# United States & Canada Vacations Forums > The Carolinas and Georgia  Travel & Vacations Forum >  >  Charleston trip report

## JohnC

Just back from a wonderful quick trip to Charleston. Out of season, great. Lots better weather than in Boston.
Easy flights, ontime.
Stayed at Wentworth Mansion. A fantastic place. Old post bellum manision with about 20 rooms. Great service and amenities (no in room coffee though-a pet peeve of mine). But breakfast included at Circa 1886. Wow.
Great restaurants, rivaled St Barts.
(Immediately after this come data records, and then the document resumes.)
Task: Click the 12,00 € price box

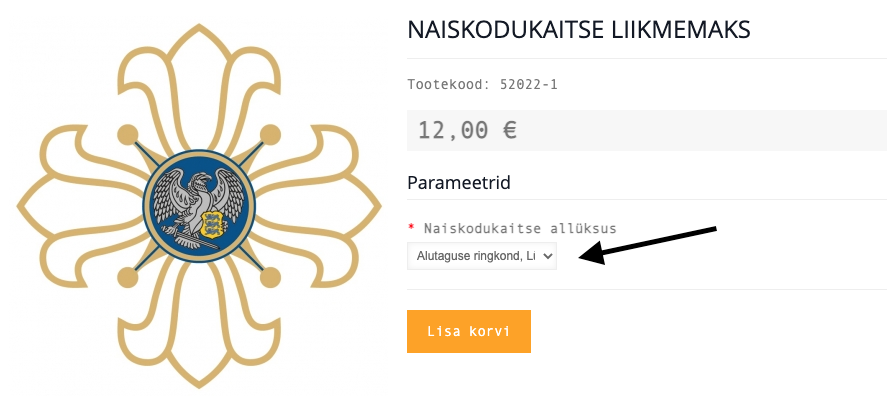Action: [x=646, y=130]
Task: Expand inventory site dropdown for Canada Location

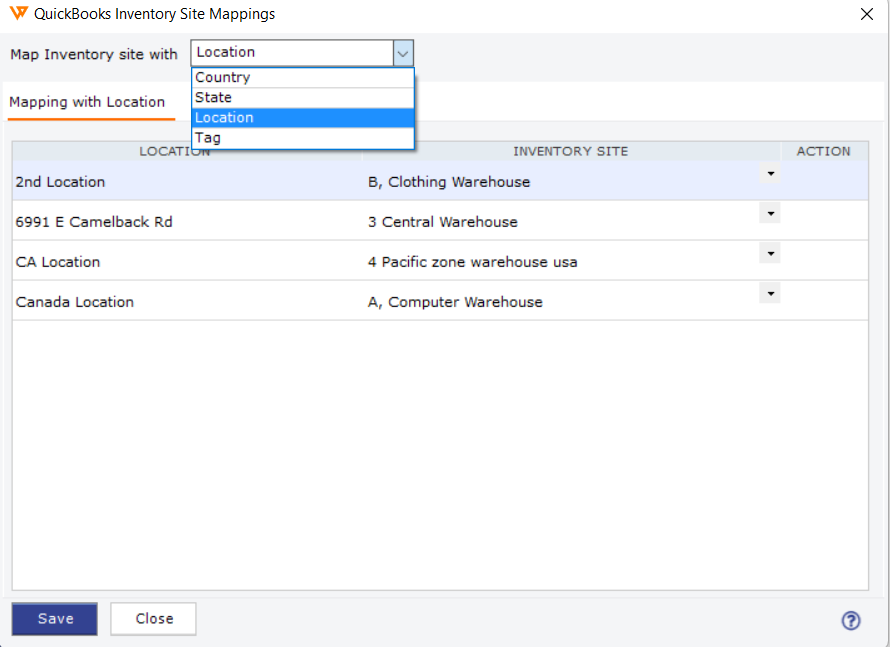Action: click(770, 293)
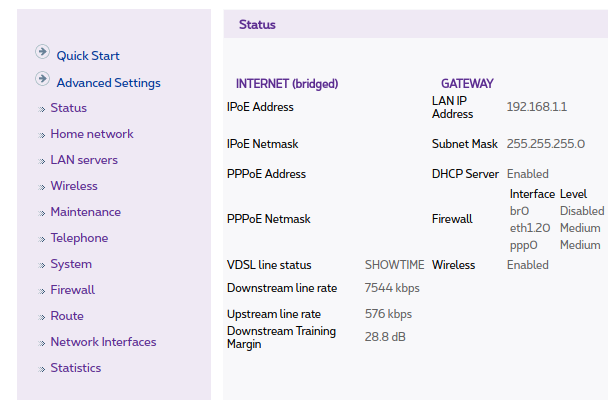Open Network Interfaces page
This screenshot has width=608, height=400.
pos(104,342)
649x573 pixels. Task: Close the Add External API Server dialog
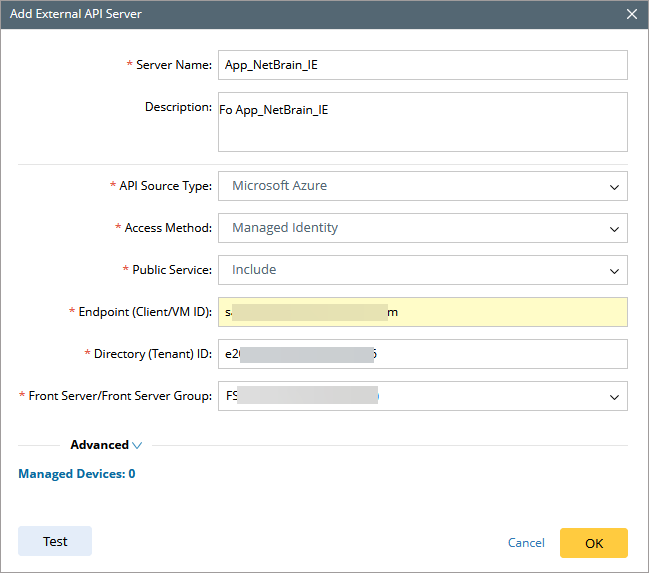[631, 14]
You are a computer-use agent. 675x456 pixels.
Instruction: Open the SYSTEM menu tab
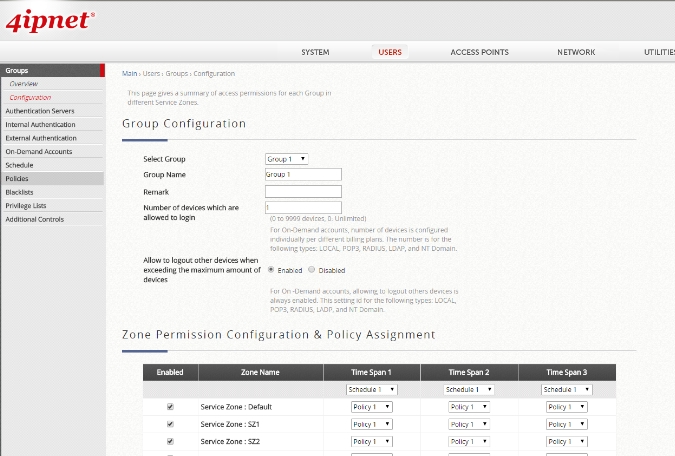[x=315, y=52]
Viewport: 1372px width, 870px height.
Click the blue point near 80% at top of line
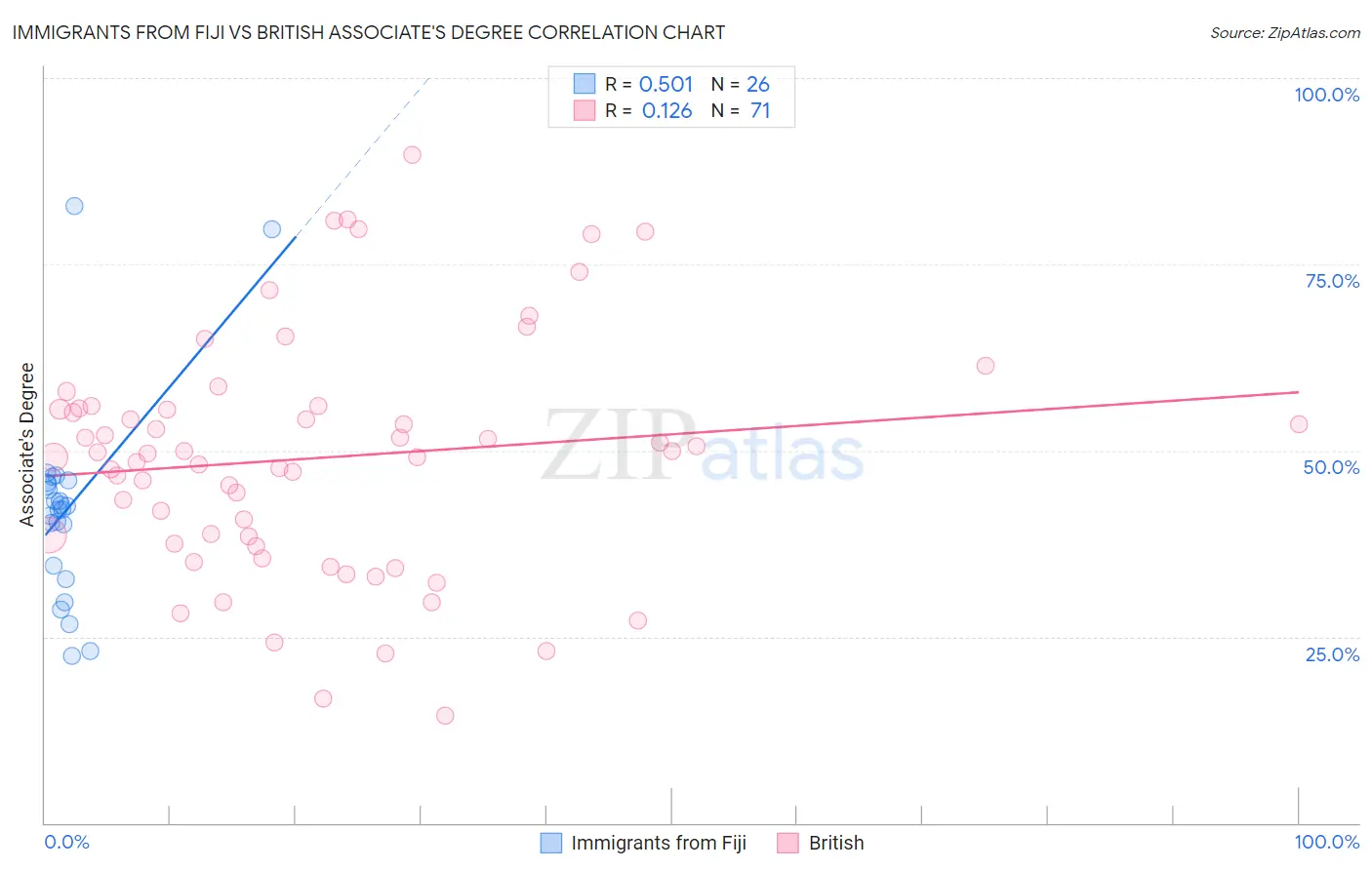272,229
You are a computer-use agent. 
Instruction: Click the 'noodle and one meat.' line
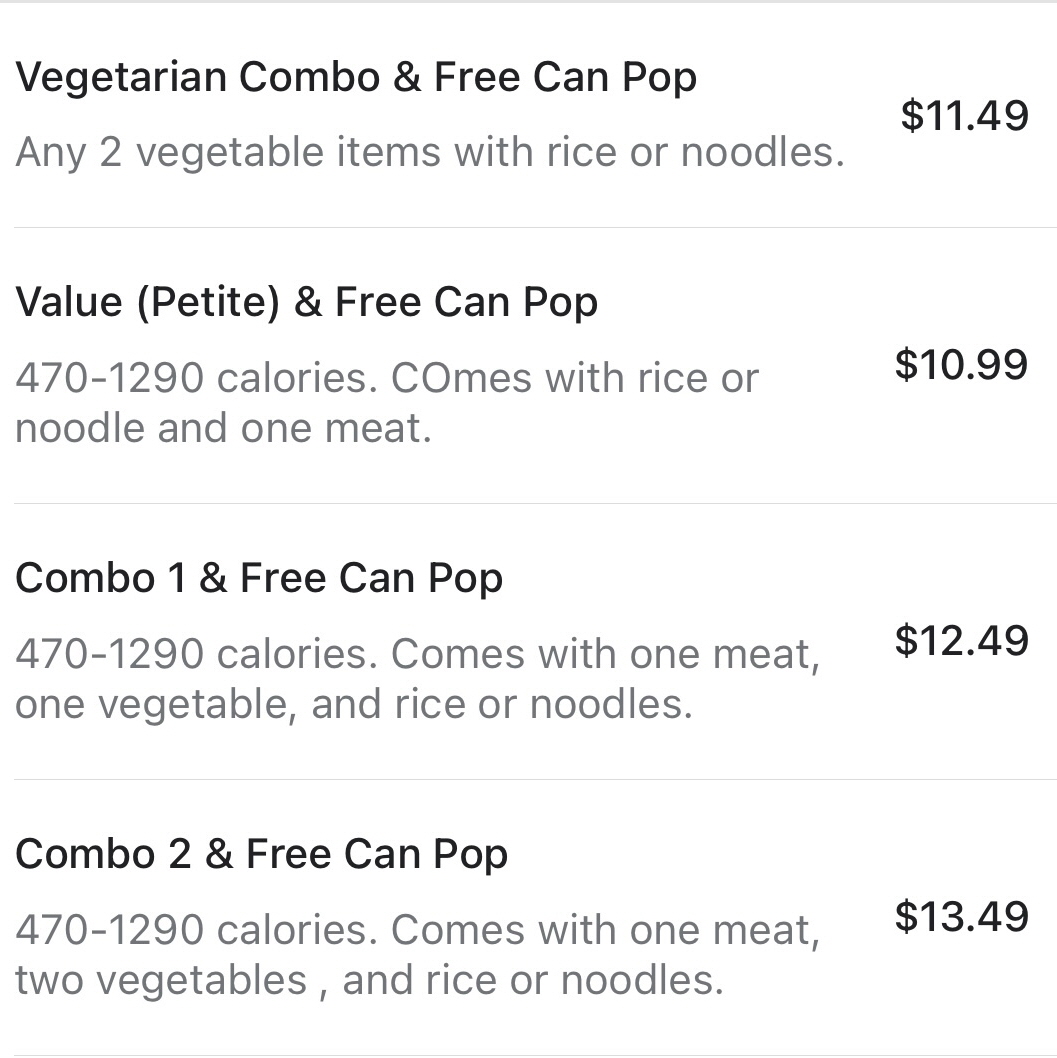[x=223, y=429]
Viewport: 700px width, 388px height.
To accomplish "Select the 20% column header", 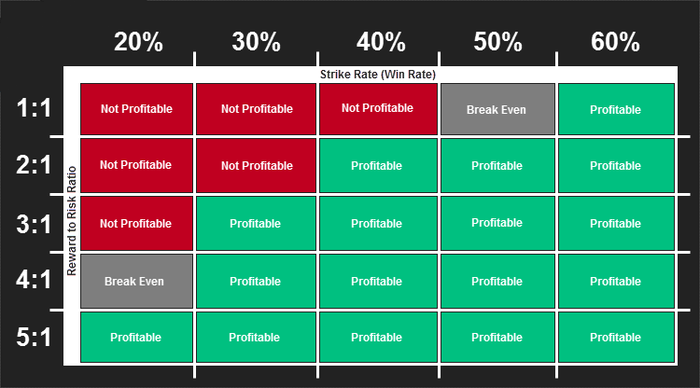I will coord(138,42).
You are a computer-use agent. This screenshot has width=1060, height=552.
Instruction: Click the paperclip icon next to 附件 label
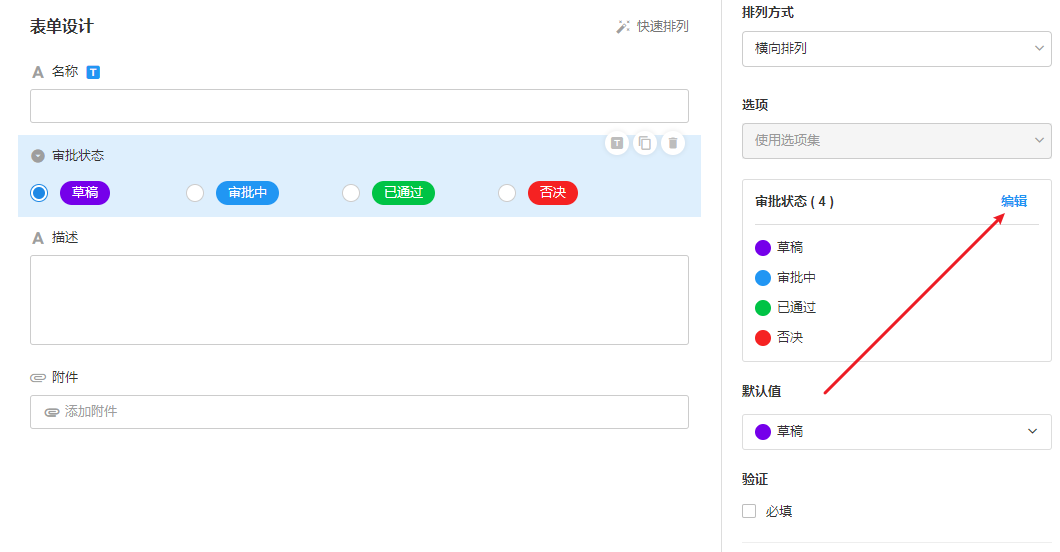click(38, 378)
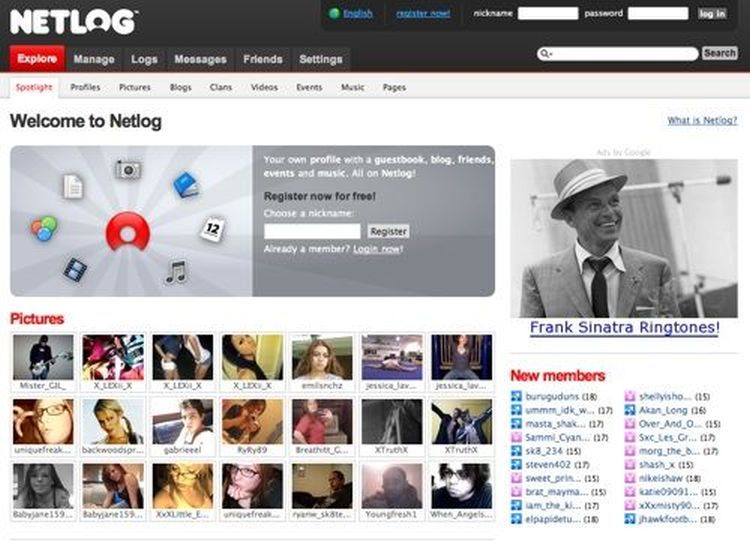
Task: Open the search magnifier dropdown
Action: pos(545,54)
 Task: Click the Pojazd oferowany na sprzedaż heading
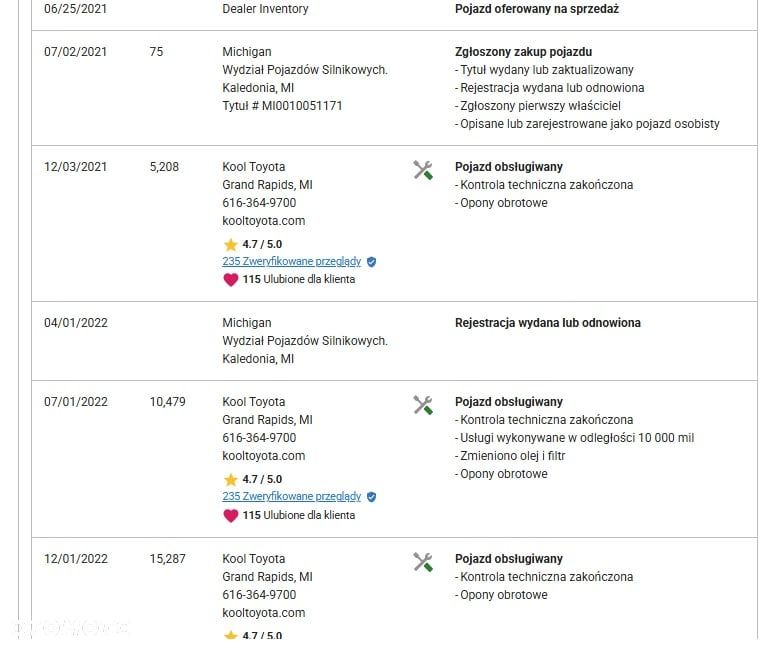pyautogui.click(x=537, y=9)
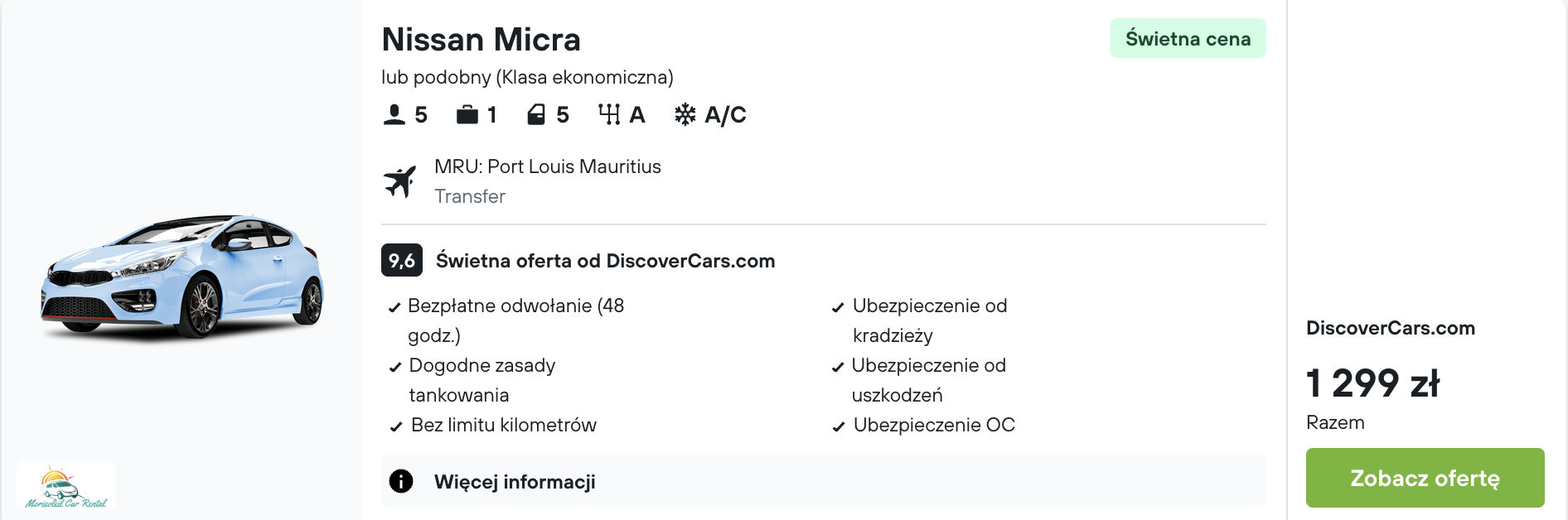Expand the Ubezpieczenie od kradzieży item
1568x520 pixels.
point(929,320)
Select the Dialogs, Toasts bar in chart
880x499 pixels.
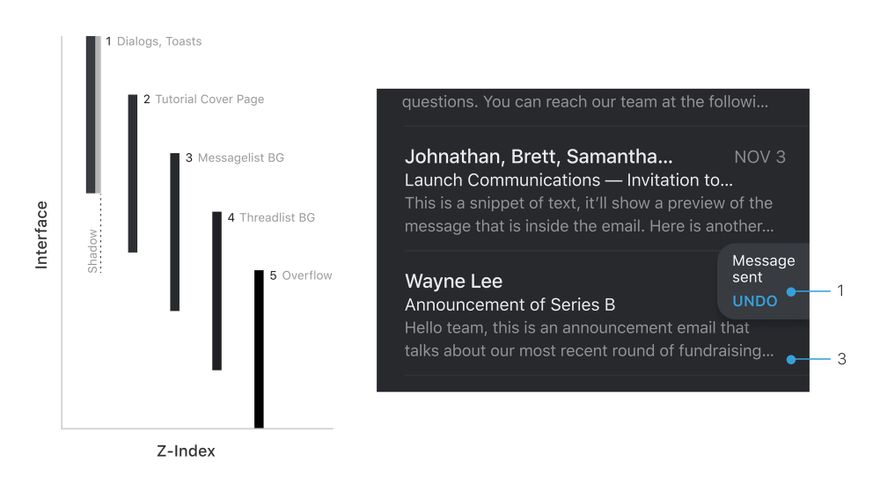tap(90, 115)
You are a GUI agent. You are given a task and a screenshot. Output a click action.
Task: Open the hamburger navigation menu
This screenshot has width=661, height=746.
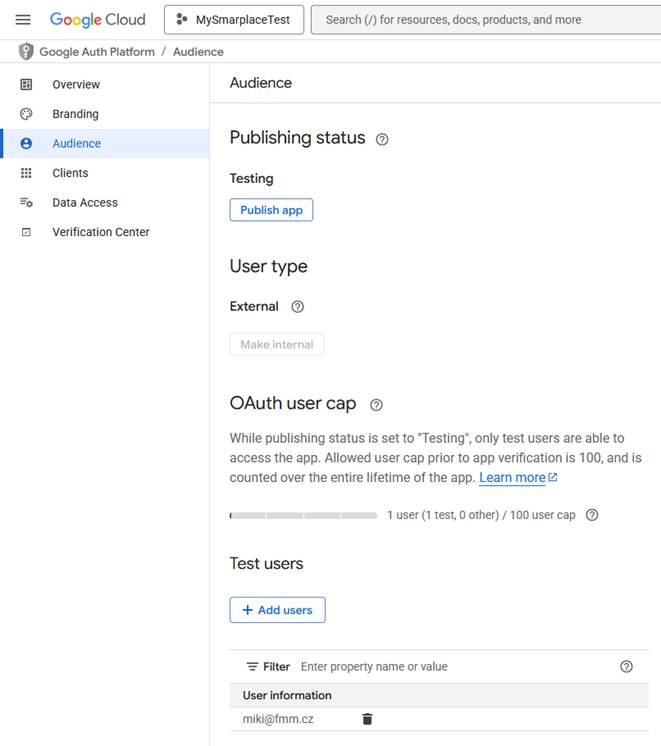point(23,20)
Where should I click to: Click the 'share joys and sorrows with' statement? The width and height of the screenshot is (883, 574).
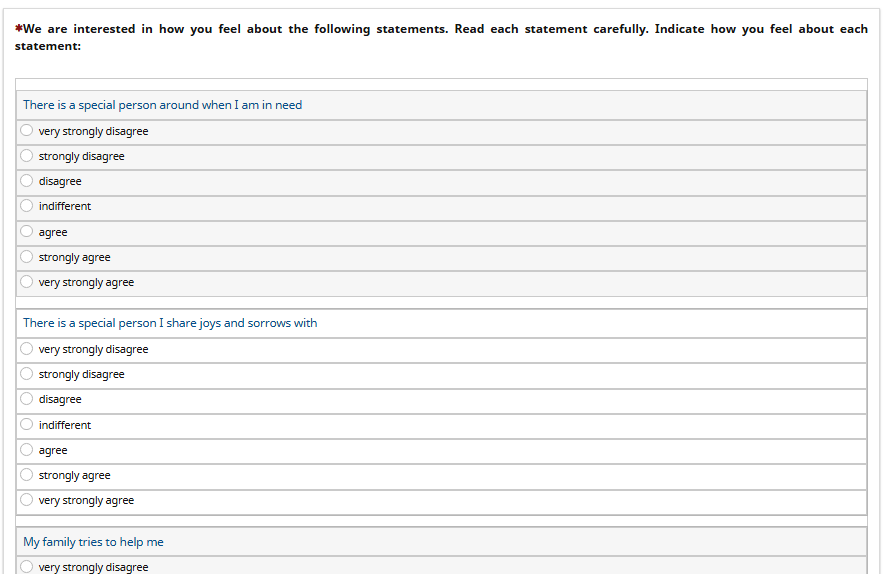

Magnolias, Ansons, Slightly North of Broad, and Circa 1886 (had their specialty of Antelope-like lean venison).
Lots of Shrimp and Grits. All made in different ways. Best was at Slightly North of Broad. Toured with Janice Kahn tours. Gave a great personalized Jewish tour of Charleston, even got us into the Jewish cemetary. Went to Charleston Museum. Great exhibit on wedding dresses of the 1800s and later.
Went over to Isle of Palms for an afternoon. Toured around Wild Dunes. Another nice place.
The town, etc was empty. No tourists. Lots of locals celebrating seasonal stuff with dinners, etc. 
Now home until we can go back to St Barts.....

----------